[Pixel coordinate grounding data]
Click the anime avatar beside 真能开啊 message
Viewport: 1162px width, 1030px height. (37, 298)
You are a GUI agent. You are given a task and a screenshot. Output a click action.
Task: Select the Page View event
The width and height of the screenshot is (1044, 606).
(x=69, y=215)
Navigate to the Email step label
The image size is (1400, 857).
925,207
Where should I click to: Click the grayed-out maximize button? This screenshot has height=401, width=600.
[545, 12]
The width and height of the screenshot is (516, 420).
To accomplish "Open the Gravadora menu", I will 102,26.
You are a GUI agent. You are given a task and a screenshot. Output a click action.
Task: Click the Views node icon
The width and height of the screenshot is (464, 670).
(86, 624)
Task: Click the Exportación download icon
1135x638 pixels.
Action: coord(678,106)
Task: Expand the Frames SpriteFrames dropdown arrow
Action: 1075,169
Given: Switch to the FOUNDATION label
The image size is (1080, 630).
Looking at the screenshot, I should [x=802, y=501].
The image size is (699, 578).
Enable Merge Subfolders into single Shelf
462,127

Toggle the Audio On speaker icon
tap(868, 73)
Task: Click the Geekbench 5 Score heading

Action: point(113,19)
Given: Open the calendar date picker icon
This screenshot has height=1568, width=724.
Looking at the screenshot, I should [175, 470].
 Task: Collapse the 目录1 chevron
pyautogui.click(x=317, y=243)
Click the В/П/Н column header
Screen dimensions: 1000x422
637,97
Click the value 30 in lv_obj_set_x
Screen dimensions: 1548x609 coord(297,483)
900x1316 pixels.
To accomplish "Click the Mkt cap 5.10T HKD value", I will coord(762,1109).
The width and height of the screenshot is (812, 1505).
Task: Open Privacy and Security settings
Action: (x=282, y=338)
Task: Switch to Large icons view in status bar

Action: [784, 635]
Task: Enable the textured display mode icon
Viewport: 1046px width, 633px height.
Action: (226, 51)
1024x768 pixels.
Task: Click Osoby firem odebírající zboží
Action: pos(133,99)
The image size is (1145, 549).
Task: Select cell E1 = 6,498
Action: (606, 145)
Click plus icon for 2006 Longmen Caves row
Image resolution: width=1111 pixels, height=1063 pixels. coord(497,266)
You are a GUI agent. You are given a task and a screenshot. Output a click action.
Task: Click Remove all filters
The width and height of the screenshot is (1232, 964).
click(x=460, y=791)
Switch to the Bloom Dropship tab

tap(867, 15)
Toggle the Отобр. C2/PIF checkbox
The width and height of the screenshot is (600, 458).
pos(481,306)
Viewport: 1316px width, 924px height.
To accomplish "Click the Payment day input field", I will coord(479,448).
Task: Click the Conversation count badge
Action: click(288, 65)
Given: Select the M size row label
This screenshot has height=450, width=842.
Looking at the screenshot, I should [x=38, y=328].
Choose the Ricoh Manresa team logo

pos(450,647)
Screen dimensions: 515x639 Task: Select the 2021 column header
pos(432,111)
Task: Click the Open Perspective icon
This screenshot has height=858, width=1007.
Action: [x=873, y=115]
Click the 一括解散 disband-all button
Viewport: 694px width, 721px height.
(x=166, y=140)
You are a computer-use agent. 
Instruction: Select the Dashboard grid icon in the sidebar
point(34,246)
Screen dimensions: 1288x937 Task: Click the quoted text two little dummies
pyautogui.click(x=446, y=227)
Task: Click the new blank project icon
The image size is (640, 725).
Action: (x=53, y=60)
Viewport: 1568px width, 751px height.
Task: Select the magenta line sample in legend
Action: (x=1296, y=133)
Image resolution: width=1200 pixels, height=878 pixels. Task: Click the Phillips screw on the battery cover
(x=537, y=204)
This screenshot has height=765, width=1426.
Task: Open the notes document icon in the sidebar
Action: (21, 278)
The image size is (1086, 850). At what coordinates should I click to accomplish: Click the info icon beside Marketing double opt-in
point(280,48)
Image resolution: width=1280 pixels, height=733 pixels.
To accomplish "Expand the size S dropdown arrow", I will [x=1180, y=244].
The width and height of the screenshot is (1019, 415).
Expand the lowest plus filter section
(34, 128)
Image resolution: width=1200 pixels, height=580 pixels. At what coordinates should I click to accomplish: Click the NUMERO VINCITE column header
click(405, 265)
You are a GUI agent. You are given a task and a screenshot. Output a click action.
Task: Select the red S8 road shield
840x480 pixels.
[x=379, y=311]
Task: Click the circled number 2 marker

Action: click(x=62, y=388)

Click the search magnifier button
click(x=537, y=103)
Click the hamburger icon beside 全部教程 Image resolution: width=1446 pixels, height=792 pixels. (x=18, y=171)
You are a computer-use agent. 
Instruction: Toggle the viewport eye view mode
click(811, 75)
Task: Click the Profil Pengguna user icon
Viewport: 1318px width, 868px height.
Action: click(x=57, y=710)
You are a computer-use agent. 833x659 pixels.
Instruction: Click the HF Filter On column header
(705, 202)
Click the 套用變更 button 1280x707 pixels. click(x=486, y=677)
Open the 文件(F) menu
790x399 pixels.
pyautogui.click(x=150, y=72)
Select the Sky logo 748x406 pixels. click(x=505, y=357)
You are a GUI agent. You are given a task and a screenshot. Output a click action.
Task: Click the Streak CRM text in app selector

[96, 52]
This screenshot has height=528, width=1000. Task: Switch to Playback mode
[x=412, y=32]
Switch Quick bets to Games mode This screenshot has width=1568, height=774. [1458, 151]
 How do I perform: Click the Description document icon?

- **Task**
Copy every line from the records that holds the string "label".

- **Solution to the exercise**
Navigate to the Email step label
Given: Switch to the FOUNDATION label
Given: Select the M size row label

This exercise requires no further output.